Prezydent USA wyraził zadowolenie z wprowadzenia przez Unię Europejską sankcji ekonomicznych i podjęcia innych kroków wobec Białorusi. Poinformował też, że polecił swoim doradcom przygotowanie w koordynacji z UE i innymi sojusznikami działań, które sprawią, że osoby odpowiedzialne poniosą konsekwencje. "Wyrażam podziw dla odwagi i determinacji Białorusinów walczących o podstawowe prawa" - napisał Joe Biden, dodając, że Stany Zjednoczone będą stać po stronie walczących Białorusinów w ich walce.

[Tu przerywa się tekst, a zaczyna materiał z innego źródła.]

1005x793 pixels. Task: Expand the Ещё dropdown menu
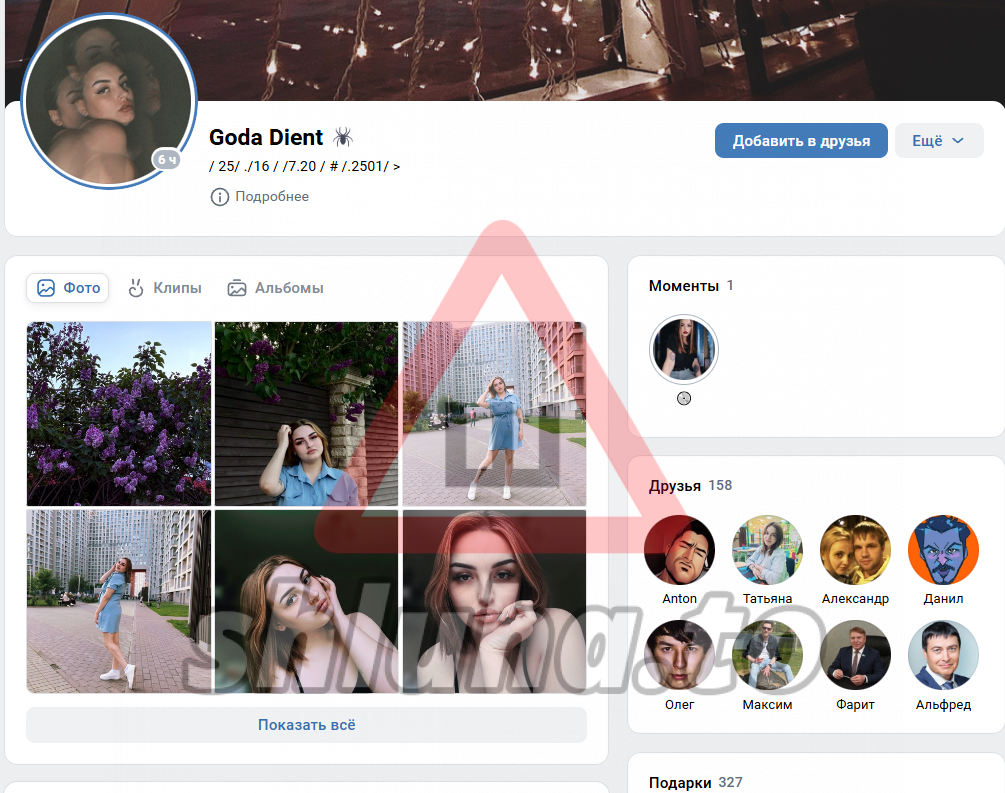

Biały Dom poinformował również, że doradca prezydenta USA do spraw bezpieczeństwa narodowego Jake Sullivan rozmawiał telefonicznie z przywódczynią białoruskiej opozycji Swiatłaną Cichanouską.
Unijni przywódcy zdecydowali, że rozszerzone zostaną dotychczasowe restrykcje nakładane od ubiegłego roku na białoruski reżim za sfałszowanie wyborów prezydenckich i represje wobec obywateli. Kolejni funkcjonariusze reżimu będą mieć zakaz wjazdu do Unii i zamrożone majątki w Europie. Na czarną listę mają być wpisane firmy finansujące władze. Ponadto Unia rozpocznie przygotowania do nałożenia sankcji gospodarczych na Białoruś. Jest też decyzja o zamknięciu lotnisk dla białoruskich linii lotniczych i apel do unijnych przewoźników by omijali przestrzeń powietrzną Białorusi.
Przewodnicząca Komisji Europejskiej Ursula von der Leyen powiedziała na zakończenie pierwszego dnia szczytu w Brukseli, że Unia jednomyślnie odpowiedziała na porwanie samolotu. "To jest atak na demokrację, atak na wolność wypowiedzi oraz europejską suwerenność. To skandaliczne zachowanie wymaga zdecydowanej odpowiedzi. Dlatego Rada Europejska uzgodniła, że będą dodatkowe sankcje" - powiedziała szefowa Komisji.